Monday, January 3, 2011

The DM’s Best Friend

I’m coming back from the last holidays, trying to catch up with my studies, job hunt, my games and a possible move to another town… so, please forgive me for the lack of posts in the those days (and for the short article today).

Well, by “DM’s Best Friend”, I’m not talking about the traditional +/-2 modifier from the 3rd Edition Dungeon Master Guide (where, I guess, the term was coined). I’m hinting here to what I believe to be a more universal mechanic, easily applicable to almost any RPG out there: rerolls.

Let’s face it, most players deeply enjoy rolling dice. Actually, in my gaming groups I can even find some players who flatly refuse (or see with great suspicions) any RPGs where you don’t roll dice to accomplish actions. Dices are fun, after all.

Another positive point for rerolls are its psychological effect on players. I’m not an expert at math or probabilities (nor are any players in my groups), so I don’t know the exactly difference between rolling a second time or just giving a bonus to the check, but I can tell you that by giving a another chance to a player I easily increase the tension and the fun at the table.

Rerolls can simulate a thousand different situations, not necessarily covered by the game’s rules, but constantly reinforced by the genres that inspire most RPGs.

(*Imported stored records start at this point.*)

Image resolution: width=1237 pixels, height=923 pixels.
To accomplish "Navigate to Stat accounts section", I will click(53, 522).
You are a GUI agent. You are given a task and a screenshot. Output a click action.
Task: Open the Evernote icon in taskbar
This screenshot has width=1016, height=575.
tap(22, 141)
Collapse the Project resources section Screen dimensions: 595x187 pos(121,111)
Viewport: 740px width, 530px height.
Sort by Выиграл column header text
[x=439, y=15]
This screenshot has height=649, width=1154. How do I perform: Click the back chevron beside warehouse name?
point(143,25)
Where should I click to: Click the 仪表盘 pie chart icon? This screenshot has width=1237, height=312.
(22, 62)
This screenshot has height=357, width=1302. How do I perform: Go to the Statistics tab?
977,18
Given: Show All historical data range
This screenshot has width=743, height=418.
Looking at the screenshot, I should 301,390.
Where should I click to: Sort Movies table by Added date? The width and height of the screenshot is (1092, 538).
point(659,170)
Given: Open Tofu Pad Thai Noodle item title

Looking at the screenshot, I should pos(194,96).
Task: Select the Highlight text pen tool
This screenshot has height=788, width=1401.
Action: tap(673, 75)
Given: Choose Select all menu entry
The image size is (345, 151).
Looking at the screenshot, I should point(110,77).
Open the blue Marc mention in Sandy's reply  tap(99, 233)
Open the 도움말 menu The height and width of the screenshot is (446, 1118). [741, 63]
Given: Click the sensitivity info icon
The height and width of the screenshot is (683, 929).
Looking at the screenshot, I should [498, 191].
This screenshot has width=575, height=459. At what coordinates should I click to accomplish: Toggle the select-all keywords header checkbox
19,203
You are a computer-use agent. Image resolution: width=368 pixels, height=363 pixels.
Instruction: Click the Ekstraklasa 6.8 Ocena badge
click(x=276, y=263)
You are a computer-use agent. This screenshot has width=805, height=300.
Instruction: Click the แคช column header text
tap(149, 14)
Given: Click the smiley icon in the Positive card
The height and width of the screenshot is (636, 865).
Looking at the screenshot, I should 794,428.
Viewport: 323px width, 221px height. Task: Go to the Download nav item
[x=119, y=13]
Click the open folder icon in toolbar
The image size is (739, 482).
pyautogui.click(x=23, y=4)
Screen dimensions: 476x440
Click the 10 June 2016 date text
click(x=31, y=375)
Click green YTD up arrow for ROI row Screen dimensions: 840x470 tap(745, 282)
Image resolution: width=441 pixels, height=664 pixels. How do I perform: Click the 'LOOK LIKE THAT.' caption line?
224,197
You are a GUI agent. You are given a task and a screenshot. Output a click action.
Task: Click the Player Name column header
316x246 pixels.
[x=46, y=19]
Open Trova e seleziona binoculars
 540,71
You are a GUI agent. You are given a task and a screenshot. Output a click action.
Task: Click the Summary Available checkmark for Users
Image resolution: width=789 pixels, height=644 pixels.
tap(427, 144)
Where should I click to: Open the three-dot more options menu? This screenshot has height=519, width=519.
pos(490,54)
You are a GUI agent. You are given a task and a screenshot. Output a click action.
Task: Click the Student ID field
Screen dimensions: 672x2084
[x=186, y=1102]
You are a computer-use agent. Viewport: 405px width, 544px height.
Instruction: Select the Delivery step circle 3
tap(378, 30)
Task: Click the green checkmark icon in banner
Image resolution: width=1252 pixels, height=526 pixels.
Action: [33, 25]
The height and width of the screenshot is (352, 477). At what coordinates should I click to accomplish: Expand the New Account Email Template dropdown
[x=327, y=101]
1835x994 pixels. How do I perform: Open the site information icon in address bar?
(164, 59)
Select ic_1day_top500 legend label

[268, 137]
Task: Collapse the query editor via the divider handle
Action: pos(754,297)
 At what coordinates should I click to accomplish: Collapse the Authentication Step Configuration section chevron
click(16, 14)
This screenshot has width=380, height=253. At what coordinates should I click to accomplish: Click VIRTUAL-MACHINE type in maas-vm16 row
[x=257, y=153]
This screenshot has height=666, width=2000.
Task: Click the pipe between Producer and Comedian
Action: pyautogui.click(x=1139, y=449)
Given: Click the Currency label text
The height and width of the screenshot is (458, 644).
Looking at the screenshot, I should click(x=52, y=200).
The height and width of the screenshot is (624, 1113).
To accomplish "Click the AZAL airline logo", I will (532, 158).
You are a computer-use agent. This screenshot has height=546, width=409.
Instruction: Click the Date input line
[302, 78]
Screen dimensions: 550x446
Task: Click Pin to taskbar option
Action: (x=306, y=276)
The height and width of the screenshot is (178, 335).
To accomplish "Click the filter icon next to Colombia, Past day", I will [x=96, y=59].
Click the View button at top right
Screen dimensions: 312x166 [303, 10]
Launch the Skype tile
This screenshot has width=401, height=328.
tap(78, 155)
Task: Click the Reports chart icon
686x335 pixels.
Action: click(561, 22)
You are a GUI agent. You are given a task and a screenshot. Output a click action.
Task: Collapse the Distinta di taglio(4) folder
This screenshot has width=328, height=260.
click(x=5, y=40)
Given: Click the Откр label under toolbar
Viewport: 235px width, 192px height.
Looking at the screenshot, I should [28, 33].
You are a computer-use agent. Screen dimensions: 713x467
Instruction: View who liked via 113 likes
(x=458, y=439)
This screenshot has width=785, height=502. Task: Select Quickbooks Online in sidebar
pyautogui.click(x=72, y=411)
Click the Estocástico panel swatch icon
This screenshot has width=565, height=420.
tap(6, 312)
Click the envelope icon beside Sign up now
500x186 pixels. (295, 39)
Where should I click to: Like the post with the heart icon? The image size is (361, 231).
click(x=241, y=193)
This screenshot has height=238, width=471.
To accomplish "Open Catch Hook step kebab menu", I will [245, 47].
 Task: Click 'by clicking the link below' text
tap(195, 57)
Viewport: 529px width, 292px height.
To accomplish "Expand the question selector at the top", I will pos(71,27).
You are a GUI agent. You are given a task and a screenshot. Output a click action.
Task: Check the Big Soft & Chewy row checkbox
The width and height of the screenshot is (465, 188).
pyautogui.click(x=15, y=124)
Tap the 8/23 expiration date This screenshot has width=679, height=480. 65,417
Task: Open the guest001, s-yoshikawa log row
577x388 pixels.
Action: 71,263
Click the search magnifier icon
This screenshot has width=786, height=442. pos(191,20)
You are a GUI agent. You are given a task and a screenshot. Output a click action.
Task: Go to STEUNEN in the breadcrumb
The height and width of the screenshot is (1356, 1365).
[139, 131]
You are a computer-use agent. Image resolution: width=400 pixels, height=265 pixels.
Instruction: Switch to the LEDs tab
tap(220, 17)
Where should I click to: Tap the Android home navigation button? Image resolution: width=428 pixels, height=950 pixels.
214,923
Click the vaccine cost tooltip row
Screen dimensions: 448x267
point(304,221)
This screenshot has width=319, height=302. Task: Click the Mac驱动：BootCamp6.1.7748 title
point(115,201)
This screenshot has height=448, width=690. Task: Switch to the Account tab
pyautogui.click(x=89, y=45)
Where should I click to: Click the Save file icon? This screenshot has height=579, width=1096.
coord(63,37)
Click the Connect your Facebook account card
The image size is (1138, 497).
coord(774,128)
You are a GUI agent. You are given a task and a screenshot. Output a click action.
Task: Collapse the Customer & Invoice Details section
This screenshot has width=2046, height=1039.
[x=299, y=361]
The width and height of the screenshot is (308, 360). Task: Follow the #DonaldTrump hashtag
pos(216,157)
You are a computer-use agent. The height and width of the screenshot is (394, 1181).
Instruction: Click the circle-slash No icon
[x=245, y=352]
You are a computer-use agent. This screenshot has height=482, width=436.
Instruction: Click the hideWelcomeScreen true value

A couple of examples used at my table:

Boons and curses: roll twice (or even, in rare cases, thrice) and take the worst result (or the better, in case of boons). Especially useful with unique curses and dooms tied to a setting or plot element, maybe an artifact (instead of a normal spell or power). Also a good fit for a more subtle kind of magic, like Tolkien’s Middle-Earth.

Divine interference: my favorite! It encourages the party to pay tribute to deities at city temples and to fear divine retribution, all without forcing the Game Master to summon avatars or others direct interventions.

Mastework weapons: rerolls can simulate an unique weapons (or tool, or instrument) of non-magical nature. Usually one reroll per combat (or scene) is more than enough to represent the finely balanced sword, forged by the greater blacksmith of the kingdom.

Tactical advantage: one or two rerolls can represent intense studies or research about a foe’s weakness. It can also simulate sudden changes at the battlefield (or a good plan).

Unique knacks or training: rerolls can be used to simulate special training with a great swordmaster, legendary archwizard or the classic prince of thieves.

Metagamely speaking, rerolls are also a great way to reward clever ideas or good roleplay. This approach is fitting for light-rule games (or gaming groups that prefer to stay away from such things as Action, Character or Fate Points).

Finally, it’s good to remember that the question of granting a reroll before or after the result of the action is described. I think both approaches can be used in the same game without any problem. A reroll that only can only be called before the action’s consequences are announced can denote a lesser advantage or boon (let’s call it a minor reroll), while the other may signify a greater dramatic or situational benefit (a major reroll) – this last option is a good fit for divine interventions.